But such comments are only made by people who have never felt the riveting stillness and growth a solid routine provides. Hence, in our first step towards balancing discipline and playfulness, you must build a routine which, with time, morphs into a sanctified ritualistic process which you honour each day. So you can do the work and the work can work upon you.
The Japanese writer Huraki Murakami speaks about why he follows the same routine everyday, “the repetition itself becomes the most important thing. It’s a form of mesmerism. Each day I mesmerise myself into a deeper state of mind.”
It’s through routine that our bodies can tune in and our thoughts are free.
The perfect analogy to capture the importance of routine is Japanese flower arrangers. You won’t catch them frantically rushing to do their work at 3am because they’ve left everything to the last minute. Nor will you see them idly speaking to a friend on the phone whilst doing their work. You’ll see them at the same time each day, serene, still and focused. Relying upon their routine for the certainty it provides in an uncertain world.
However, taking this to its extreme you might convince yourself every second of everyday needs to be structured, and this is where the line between discipline and playfulness begins to get blurred.
If there’s one tip I’d want you to take from this whole article it would be: schedule time for discipline but flexibly (or not at all) schedule time for playfulness.
First take the habits and processes in your life you’ve deemed as requiring discipline. Then figure out your daily minimum for each task.
For example, after experimenting with numerous routines and daily structures, I’ve settled for my daily discipline schedule to involve the non-negotiables of:
- 60 minutes of writing
- 30 minutes of reading
- 1 Workout + solid nutritional eating throughout the day
- 30 minutes of Spanish practice
I have a set time I do each of these things and I try my best not to deviate. If I am not regularly doing these things, I don’t feel a sense of mission and progress in my life which starts to take an effect on my mental health. My routine is ritual for me, and without it, I would be wandering around, picking my nose, wondering what to do with my time.
Perhaps after this there’s one question on your mind, “how do I know how long I should spend on each activity?”
I’m glad you asked.
So before we cover where playfulness fits into this idea of routine, let’s take a closer look at how you can decide how long you should spend on your daily non-negotiables of excellence.
Push the boat out and then come back:
A brilliant piece of wisdom I got from Jordan Peterson when I was 18 years old was; see how hard you can work, push yourself to your limits, then come back.
What this means is twofold. First, in order to create your routine of excellence, you first need to push the limits of your discipline to see how much you can handle.
For instance, let’s say you’ve formed the habits of working on your side hustle, working out and reading each day. Take all of those habits and see how much time spent on each endeavour you can handle.

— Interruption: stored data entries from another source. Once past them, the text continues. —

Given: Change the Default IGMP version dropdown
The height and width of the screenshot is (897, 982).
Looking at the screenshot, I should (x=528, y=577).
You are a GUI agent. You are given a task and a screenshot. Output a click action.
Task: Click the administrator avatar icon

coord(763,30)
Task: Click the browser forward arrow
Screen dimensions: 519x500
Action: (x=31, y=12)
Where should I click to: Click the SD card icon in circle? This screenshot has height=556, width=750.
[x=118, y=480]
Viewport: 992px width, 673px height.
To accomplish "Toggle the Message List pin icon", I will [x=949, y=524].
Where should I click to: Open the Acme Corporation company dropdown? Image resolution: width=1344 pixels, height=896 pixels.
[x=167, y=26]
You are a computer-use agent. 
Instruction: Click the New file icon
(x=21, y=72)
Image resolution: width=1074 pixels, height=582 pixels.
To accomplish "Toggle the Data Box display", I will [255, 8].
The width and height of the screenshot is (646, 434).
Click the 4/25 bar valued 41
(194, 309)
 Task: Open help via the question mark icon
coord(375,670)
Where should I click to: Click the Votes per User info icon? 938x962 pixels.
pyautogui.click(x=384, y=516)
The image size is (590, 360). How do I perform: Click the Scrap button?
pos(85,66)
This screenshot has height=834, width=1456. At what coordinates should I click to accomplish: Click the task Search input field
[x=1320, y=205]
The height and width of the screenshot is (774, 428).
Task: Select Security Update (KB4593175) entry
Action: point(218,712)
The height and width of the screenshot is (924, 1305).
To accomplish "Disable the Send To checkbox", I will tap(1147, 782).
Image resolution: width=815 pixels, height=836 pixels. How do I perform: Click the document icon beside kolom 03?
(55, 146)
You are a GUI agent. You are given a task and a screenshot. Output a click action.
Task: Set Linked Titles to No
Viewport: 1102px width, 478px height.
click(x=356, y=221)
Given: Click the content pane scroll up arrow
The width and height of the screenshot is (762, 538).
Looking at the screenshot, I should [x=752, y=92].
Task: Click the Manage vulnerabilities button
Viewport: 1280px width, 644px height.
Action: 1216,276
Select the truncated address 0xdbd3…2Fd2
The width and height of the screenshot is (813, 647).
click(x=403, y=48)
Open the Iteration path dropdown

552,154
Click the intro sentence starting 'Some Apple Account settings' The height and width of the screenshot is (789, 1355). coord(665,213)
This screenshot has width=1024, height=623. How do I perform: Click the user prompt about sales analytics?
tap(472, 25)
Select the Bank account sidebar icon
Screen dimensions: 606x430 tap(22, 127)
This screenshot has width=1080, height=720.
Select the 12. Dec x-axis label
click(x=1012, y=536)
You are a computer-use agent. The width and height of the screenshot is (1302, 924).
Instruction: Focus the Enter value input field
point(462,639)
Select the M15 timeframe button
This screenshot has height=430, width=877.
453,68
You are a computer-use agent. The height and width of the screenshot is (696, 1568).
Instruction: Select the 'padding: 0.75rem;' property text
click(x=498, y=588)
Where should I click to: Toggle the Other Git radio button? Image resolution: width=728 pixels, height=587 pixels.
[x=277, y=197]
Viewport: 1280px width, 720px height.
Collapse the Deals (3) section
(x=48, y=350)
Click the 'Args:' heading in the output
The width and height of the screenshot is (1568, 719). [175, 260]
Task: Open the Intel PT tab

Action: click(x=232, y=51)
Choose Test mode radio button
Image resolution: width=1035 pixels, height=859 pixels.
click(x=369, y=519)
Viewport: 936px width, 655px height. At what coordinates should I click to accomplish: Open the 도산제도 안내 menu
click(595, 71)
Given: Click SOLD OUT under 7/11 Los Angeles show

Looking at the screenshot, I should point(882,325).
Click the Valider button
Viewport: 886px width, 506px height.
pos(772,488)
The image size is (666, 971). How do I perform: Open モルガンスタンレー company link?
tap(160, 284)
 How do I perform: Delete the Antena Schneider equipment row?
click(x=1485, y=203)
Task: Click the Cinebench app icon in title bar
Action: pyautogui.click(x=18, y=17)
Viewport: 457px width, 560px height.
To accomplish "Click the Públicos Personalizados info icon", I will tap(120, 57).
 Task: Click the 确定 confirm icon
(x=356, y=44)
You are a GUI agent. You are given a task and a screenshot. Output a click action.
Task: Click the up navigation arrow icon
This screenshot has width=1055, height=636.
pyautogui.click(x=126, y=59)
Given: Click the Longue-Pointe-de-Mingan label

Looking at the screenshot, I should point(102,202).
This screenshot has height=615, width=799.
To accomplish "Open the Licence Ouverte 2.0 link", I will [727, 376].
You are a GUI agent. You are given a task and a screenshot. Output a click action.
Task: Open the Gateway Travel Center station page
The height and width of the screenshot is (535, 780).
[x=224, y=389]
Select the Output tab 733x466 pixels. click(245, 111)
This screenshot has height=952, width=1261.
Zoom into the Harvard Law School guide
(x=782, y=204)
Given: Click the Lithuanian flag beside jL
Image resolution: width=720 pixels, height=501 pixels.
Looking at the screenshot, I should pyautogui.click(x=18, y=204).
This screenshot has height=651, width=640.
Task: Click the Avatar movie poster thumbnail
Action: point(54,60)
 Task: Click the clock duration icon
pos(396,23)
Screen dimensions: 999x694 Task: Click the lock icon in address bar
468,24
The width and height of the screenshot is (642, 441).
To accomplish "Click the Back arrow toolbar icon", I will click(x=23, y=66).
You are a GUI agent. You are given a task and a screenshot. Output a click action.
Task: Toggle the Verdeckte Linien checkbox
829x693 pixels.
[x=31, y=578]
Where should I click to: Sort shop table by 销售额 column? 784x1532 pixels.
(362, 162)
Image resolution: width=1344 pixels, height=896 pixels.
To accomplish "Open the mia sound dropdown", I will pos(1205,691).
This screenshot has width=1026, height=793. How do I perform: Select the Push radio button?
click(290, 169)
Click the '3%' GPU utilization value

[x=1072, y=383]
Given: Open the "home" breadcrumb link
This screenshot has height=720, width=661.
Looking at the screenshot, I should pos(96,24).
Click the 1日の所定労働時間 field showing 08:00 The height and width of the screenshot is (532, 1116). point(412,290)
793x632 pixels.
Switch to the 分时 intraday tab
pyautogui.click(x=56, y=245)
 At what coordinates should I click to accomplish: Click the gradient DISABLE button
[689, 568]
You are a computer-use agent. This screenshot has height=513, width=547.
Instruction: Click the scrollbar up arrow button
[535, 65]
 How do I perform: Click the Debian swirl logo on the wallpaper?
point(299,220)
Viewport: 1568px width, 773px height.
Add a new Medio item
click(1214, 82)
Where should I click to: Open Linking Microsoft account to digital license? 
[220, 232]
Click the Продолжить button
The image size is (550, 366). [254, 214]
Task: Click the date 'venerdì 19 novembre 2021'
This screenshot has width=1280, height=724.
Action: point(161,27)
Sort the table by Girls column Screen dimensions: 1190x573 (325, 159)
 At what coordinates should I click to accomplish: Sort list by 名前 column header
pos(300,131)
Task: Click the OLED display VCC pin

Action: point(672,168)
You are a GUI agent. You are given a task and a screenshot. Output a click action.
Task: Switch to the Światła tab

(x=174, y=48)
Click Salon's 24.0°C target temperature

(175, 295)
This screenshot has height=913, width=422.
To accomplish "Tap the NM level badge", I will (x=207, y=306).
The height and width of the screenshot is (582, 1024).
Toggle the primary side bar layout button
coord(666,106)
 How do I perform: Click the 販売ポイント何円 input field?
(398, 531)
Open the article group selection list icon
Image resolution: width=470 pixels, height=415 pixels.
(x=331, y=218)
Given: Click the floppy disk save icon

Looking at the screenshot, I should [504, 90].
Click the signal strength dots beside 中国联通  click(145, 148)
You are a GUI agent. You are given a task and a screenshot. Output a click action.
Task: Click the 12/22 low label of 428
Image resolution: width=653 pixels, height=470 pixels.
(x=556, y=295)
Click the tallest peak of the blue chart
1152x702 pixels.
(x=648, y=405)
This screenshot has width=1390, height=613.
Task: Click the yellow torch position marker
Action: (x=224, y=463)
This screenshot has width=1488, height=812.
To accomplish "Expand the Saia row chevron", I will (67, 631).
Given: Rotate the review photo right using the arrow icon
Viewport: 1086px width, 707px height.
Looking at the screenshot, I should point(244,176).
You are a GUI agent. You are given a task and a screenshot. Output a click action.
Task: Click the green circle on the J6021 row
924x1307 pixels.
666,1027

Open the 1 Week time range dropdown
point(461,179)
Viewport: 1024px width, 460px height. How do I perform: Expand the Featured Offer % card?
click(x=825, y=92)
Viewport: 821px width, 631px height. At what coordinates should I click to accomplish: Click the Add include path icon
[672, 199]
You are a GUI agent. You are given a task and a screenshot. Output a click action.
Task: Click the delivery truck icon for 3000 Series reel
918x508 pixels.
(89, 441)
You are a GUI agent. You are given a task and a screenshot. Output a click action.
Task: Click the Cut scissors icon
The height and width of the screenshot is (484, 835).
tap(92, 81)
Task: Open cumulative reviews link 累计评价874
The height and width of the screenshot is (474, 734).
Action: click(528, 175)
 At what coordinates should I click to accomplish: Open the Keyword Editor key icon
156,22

Perhaps so far you’ve been working our for 30 minutes each day, spending 1 hour working on your side hustle and 20 minutes reading in the evening.
Test yourself.
Can you workout for 2 hours a day? Could you read for 1.5 hours? Could you work on your side hustle for 3 hours each morning as well as managing your other life commitments?
The key is to shock yourself by pushing past your limits. Then when you reach your limit come back to a manageable amount of that habit (measured in time) you can sustainably do each day and use this to craft your routine of excellence.
For example, perhaps you realise 1 hour of reading, a 45 minute workout and 2 hours of deep work are your limits each day and any effort extended beyond those times will have diminishing returns on your mental health and progress.
So now we’ve covered how to test your discipline to craft your routine of excellence, lets now cover how we instil the necessary balance to your discipline; playfulness.
The Churchill principle:
“The key to a happy marriage is to not see each other until noon.”
- Winston Churchill
That quote is what I call the Churchill principle. And it’s been invaluable on my journey of balancing discipline and playfulness.
I am not married. Nor do I have a girlfriend. So I don’t interpret this quote merely from a romantic relationship lens, instead I interpret it from the lens of all social relationships and events.
In keeping with what we discussed about routine, to balance discipline and playfulness, you must first prioritise your disciplined pursuits in the morning before you dial down the discipline button and turn up the playfulness dial.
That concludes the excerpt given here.